A short life of the author

Robert Greene (b. 14 May 1959) was born in Los Angeles and studied classical studies at the University of California, Berkeley, and the University of Wisconsin–Madison. Before becoming an author, he held over fifty jobs — including Hollywood screenwriter, translator, magazine editor, and director’s assistant — a peripatetic career that gave him both extensive knowledge of power dynamics and ample motivation to study why some people rise while others remain stuck.

Life and Career

The 48 Laws of Power (1998) — structured as forty-eight principles of manipulation, persuasion, and strategic thinking, each illustrated with historical examples from figures including Louis XIV, Bismarck, Haile Selassie, and P.T. Barnum — was a publishing phenomenon. The book’s amoral tone — it teaches readers how power operates without moralising about whether one should pursue it — scandalised some reviewers and thrilled readers who recognised its honesty about how the world actually works. It became a particular favourite in hip-hop culture (50 Cent, Jay-Z, and Drake have all cited it) and, controversially, in American prisons.

The Art of Seduction (2001) applied the same historically grounded strategic analysis to romantic and social persuasion. The 33 Strategies of War (2006) expanded into military strategy. The 50th Law (2009), co-written with 50 Cent, merged Greene’s historical framework with the rapper’s street-survival philosophy.

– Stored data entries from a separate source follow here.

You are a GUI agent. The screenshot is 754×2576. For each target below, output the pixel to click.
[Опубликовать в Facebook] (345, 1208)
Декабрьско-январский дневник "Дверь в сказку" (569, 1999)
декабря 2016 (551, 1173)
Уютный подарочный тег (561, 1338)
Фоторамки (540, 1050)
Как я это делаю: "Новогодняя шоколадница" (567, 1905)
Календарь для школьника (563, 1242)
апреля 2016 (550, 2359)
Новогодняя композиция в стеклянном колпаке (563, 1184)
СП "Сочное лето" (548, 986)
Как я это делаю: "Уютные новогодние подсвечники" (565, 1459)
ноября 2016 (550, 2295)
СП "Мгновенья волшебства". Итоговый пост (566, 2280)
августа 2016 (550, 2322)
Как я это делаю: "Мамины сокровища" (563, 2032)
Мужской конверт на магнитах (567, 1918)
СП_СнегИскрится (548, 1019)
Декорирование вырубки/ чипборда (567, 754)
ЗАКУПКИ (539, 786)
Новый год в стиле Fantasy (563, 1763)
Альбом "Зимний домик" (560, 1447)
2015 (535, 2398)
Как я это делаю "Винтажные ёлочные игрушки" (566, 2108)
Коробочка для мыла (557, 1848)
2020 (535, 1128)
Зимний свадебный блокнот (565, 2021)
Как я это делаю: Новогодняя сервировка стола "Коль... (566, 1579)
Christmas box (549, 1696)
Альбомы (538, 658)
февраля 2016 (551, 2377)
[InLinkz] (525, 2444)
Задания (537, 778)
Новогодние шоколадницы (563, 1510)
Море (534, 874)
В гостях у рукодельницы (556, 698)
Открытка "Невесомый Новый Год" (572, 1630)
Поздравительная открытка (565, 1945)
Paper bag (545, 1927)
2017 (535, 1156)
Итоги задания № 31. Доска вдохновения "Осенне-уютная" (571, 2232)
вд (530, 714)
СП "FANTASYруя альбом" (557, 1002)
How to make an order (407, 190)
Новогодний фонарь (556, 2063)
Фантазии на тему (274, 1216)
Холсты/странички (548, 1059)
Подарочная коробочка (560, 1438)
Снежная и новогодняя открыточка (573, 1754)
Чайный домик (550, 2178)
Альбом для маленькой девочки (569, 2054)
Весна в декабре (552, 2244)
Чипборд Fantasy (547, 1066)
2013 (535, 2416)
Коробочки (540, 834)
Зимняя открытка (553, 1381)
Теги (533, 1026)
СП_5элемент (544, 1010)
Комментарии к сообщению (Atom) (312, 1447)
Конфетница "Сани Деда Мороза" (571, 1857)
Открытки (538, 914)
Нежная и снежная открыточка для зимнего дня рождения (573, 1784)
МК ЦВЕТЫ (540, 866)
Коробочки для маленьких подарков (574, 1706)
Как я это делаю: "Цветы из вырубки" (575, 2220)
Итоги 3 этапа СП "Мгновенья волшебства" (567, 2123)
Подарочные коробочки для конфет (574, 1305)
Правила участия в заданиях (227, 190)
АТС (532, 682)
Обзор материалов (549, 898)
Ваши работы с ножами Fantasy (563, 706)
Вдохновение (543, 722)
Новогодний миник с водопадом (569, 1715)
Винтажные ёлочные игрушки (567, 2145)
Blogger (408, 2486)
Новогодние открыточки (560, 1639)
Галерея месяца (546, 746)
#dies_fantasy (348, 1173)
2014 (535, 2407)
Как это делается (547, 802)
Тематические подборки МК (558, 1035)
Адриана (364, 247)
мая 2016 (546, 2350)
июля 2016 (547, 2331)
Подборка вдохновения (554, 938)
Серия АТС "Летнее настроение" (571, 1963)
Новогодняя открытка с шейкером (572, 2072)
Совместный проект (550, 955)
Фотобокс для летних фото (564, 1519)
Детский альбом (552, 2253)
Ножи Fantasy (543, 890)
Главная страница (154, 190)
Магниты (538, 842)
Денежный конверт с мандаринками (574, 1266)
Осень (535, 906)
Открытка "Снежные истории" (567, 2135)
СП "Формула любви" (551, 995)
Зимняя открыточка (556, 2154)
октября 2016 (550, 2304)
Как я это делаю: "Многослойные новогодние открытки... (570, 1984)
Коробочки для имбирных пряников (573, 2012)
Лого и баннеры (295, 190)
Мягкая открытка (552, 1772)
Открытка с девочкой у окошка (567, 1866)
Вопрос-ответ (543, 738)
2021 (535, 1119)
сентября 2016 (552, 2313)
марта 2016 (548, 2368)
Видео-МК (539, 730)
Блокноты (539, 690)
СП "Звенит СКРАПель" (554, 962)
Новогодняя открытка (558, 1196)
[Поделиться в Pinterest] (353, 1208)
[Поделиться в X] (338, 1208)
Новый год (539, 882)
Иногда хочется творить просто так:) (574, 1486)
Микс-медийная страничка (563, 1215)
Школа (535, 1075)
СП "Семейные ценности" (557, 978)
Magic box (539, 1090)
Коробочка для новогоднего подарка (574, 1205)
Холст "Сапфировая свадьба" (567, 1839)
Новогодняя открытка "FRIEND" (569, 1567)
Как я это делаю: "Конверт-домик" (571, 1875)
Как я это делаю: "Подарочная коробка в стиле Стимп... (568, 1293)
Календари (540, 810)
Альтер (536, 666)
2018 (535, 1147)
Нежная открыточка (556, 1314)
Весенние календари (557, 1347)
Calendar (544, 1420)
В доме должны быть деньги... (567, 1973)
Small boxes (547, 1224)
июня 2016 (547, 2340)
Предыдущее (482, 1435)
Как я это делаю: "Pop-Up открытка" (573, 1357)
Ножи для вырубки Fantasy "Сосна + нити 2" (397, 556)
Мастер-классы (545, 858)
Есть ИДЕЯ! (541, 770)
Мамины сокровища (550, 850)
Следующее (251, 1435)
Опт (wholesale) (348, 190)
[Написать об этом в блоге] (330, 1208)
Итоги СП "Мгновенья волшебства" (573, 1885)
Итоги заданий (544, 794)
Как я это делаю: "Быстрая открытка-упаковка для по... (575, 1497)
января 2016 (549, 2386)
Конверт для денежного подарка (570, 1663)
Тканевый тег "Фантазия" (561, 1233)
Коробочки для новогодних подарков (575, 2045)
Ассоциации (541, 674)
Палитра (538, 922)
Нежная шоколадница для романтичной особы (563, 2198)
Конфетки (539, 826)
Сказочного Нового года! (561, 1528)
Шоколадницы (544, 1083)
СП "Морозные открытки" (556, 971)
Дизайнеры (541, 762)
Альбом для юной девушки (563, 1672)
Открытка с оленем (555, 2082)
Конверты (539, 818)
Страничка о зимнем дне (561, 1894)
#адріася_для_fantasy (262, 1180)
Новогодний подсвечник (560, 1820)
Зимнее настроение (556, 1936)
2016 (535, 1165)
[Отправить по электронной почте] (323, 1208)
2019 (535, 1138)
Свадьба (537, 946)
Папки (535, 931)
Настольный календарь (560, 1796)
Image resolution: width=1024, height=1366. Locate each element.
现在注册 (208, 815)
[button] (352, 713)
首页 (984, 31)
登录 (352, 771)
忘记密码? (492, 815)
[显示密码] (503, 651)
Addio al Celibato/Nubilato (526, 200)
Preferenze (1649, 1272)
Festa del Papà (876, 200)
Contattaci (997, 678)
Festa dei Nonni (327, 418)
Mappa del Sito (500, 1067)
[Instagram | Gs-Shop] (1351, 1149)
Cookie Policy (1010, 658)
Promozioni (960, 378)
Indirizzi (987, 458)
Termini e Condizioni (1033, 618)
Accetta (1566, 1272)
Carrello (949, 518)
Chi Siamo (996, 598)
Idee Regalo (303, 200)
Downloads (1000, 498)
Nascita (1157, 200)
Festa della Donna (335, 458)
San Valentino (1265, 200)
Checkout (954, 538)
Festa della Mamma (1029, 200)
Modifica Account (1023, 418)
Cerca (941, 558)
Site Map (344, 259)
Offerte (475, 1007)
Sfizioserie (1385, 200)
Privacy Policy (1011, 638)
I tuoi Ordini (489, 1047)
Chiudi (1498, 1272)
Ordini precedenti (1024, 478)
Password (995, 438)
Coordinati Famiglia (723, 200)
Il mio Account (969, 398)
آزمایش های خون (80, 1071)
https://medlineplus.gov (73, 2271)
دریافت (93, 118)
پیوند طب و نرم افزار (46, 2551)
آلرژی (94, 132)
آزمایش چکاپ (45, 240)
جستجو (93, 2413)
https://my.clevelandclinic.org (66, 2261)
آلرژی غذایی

Mastery (2012) — about the process by which individuals achieve exceptional skill — was his most conventionally inspirational work, profiling figures from Leonardo da Vinci to contemporary neuroscientists. The Laws of Human Nature (2018) — about understanding and navigating the irrational forces that drive human behaviour — was his longest and most psychologically grounded book.

Major Works and Themes

Greene writes about power, strategy, and human irrationality with a frankness that many self-help writers avoid. His method is essentially historical: each principle is illustrated with detailed case studies drawn from centuries of political, military, and social history, presented in a narrative style that makes Machiavelli accessible to a mass audience. The controversy around his work centres on whether teaching the mechanics of manipulation is amoral instruction or honest education.

Key Works

  • The 48 Laws of Power (1998)
  • The Art of Seduction (2001)
  • Mastery (2012)
  • The Laws of Human Nature (2018)

Collecting Greene

The 48 Laws of Power (1998, Viking) — first edition, first printing — is identified by the standard Penguin number line. The initial print run was modest; fine firsts bring $100–$400. Signed copies circulate from his speaking tours.